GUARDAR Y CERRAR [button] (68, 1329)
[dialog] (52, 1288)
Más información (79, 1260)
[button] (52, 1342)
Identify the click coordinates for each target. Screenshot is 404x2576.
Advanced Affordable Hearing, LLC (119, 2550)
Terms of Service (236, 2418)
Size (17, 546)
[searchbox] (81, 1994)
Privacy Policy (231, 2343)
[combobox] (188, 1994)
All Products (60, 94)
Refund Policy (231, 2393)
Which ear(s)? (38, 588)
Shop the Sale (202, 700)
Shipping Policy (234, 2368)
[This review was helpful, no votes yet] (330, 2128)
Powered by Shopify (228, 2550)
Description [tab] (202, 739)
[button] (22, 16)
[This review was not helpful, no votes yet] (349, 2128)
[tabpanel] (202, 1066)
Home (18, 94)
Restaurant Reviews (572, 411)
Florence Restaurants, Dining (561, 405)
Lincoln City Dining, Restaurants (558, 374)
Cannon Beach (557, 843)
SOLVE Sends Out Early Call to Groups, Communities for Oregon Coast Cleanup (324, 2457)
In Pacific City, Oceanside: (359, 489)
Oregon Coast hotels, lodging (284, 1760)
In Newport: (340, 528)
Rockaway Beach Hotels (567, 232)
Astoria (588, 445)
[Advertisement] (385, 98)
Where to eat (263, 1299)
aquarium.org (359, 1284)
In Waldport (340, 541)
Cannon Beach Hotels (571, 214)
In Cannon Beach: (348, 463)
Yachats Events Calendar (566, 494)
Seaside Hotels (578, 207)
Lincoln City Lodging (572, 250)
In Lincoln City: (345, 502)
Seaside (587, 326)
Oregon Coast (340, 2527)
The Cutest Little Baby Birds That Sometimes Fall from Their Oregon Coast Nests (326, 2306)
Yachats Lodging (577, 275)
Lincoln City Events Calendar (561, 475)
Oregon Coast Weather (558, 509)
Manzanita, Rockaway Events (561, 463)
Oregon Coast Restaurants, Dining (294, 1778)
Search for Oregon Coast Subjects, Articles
§
- Work order:
Output these and nothing else: the lines from the one holding "Yachats Events Calendar (566, 494)" through the final line of the entries above, exactly as they appear.

- Output of the task:
Yachats Events Calendar (566, 494)
Seaside Hotels (578, 207)
Lincoln City Lodging (572, 250)
In Lincoln City: (345, 502)
Seaside (587, 326)
Oregon Coast (340, 2527)
The Cutest Little Baby Birds That Sometimes Fall from Their Oregon Coast Nests (326, 2306)
Yachats Lodging (577, 275)
Lincoln City Events Calendar (561, 475)
Oregon Coast Weather (558, 509)
Manzanita, Rockaway Events (561, 463)
Oregon Coast Restaurants, Dining (294, 1778)
Search for Oregon Coast Subjects, Articles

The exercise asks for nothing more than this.